School of Education
December 1, 2011
“As a science teacher, my job is to create a community within the classroom that instills curiosity in young minds and encourages seeing the world through an imaginative and scientific lens.”
Academic mentors seem to play a consistently influential role in the lives of scientists. Sometimes through sustained instruction and sometimes through subtle and sporadic interactions, intellectual people develop the capabilities of those around them. This fact justifies and even defines the teacher’s role, especially in science. Scientific role models inspire others to focus their innate curiosity into a drive to ask legitimate questions and seek innovative answers. This ability is the true legacy of science and the ultimate responsibility of science teachers.
I am very fortunate to have been the student of a number of incredible scientific minds. If it had not been for my high school chemistry teacher, I probably would not have pursued an education in science. Mrs. Overman was the first person to clearly establish a link between the questions that I had concerning the world around me and the answers that science could provide. I even remember the exact question with which I approached her (and which she decisively answered) that originally allowed me to recognize how powerful and practical science could be. As a result, I spent the rest of that school year and years beyond challenging my curiosity to ask better questions, knowing that I could seek answers in science.
My undergraduate years studying chemistry at UC Berkeley immersed me in a rich environment with some of the most exceptional chemists in the world. For two years after that, my experience working for a Bay Area chemistry company gave me the opportunity to learn from industry professionals how to apply academic knowledge to the practical laboratory setting.

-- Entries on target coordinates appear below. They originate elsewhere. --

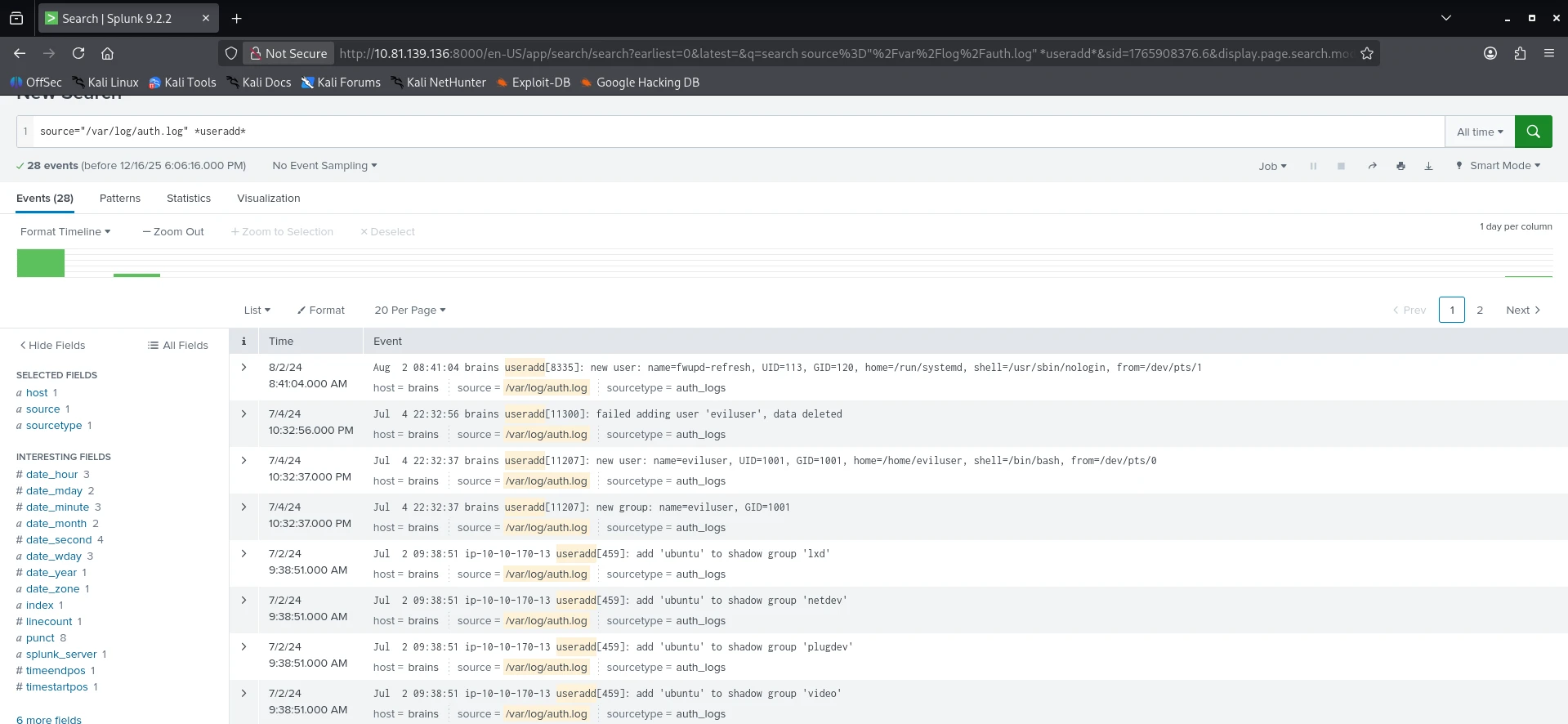Open the All time range picker

[1479, 132]
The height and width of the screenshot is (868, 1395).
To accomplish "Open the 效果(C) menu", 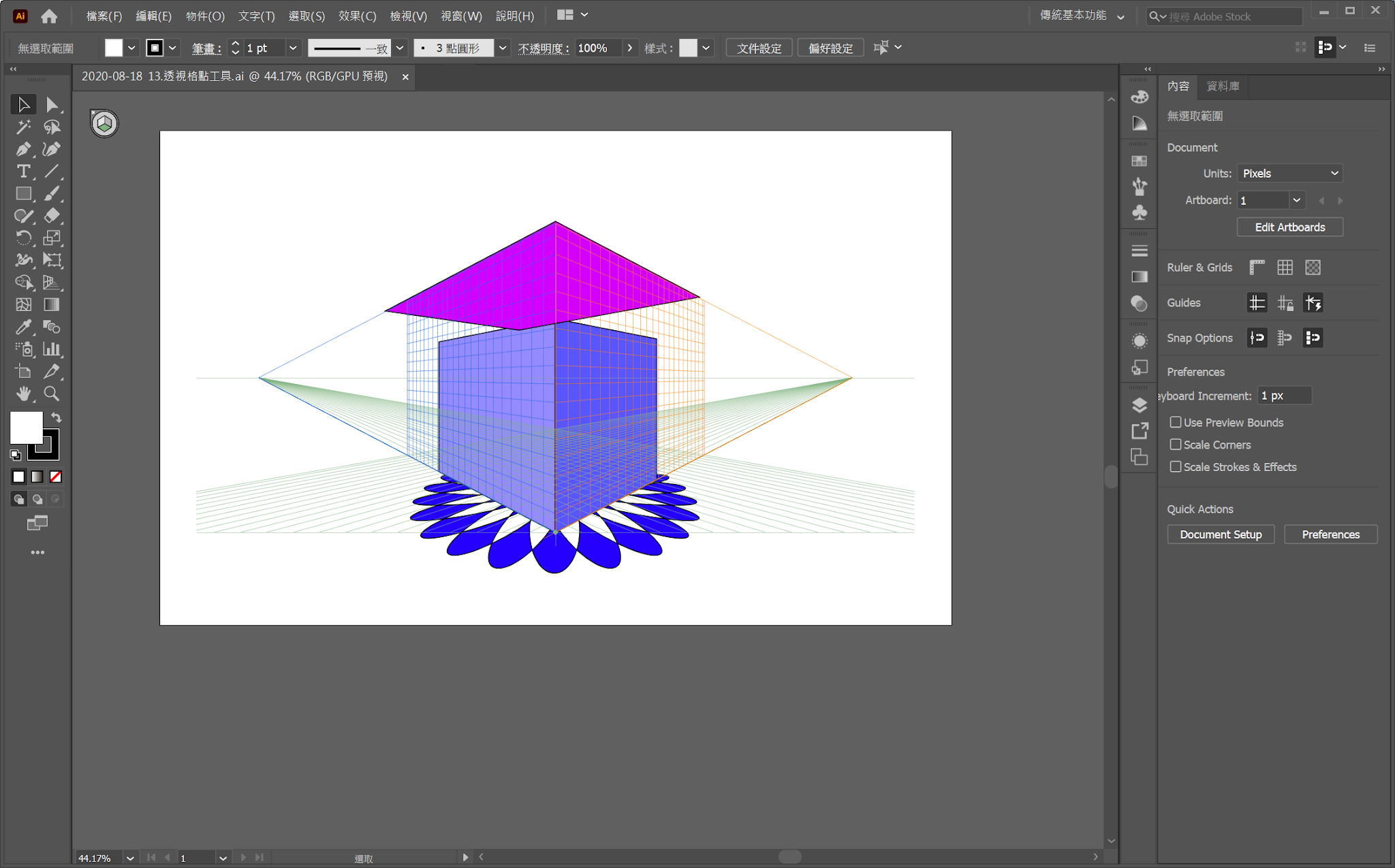I will 357,16.
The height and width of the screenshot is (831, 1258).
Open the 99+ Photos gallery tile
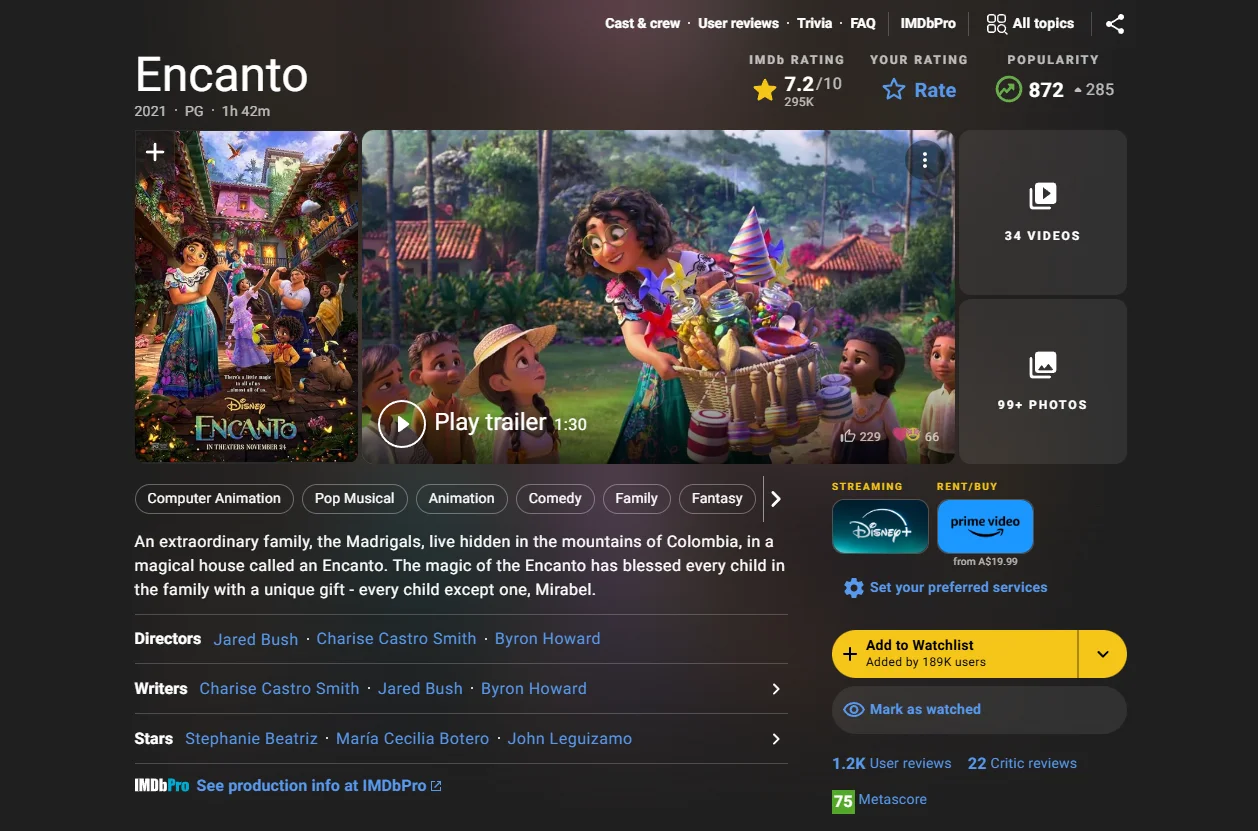pos(1042,381)
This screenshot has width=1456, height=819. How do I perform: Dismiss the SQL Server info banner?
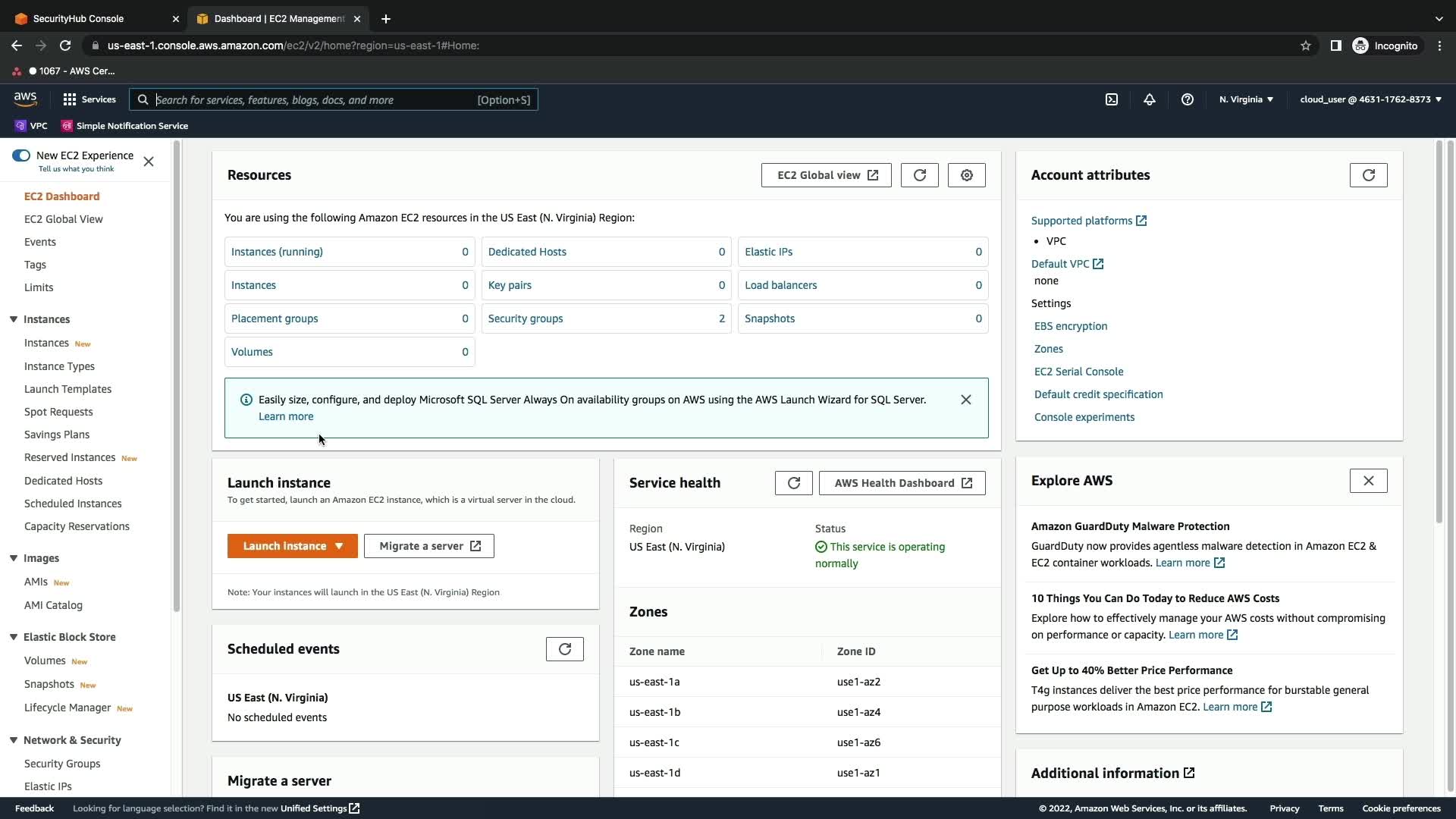tap(966, 400)
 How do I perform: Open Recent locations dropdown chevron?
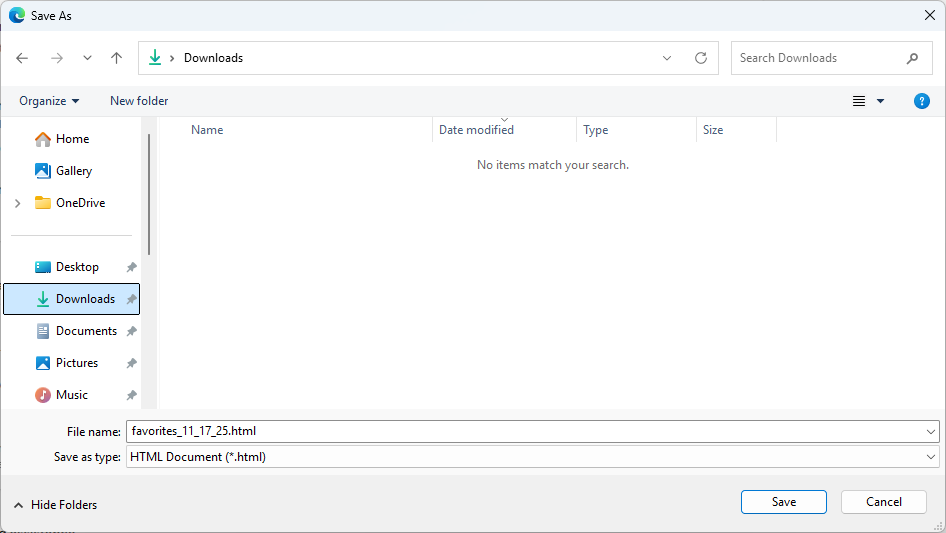[87, 58]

It was, however, my first enrollment at UC Irvine as a graduate student in chemistry that provided me with the academic mentors and colleagues who have taught me most about what the scientific mind truly is. Doing research for Dr. Alan Heyduk allowed me to work closely with an excellent scientist, learning how to recognize the questions that should be asked and to creatively design ways to answer them. Discussing ideas and issues with other students provided an atmosphere to further refine these skills that was memorably collaborative and taught me a great deal about the importance of generosity and open-mindedness in academic communities.
I am now thrilled to have assumed the role of science teacher. My job is to create the same type of community within the classroom, to instill curiosity in young minds, to encourage seeing the world through an imaginative and scientific lens. I was able to transition through UC Irvine from the Department of Chemistry to the Department of Education, from assistant teaching undergraduate chemistry courses to pursuing a single subject teaching credential in science and eventually to being hired as an intern teacher at Santiago High School in Garden Grove Unified School District. I continue to be surrounded by support from so many extraordinary people, including those in my UCI cohort, the science faculty and administration at Santiago, the district staff, my family, and especially my soon-to-be wife Carly.
Every day is more exciting than the one before. As the students begin to trust the enthusiasm and the encouragement coming from the front of the room, they begin to trust themselves and their own minds, their opinions, and their curiosities. It is exhilarating to be approached by students with inquisitive questions in the same way that I approached Mrs. Overman years ago. I know not every student will pursue an education in science to the extent that I did, but I believe that the skills I am teaching will serve my students in answering whatever questions they choose to ask throughout their lives. I could not ask for more.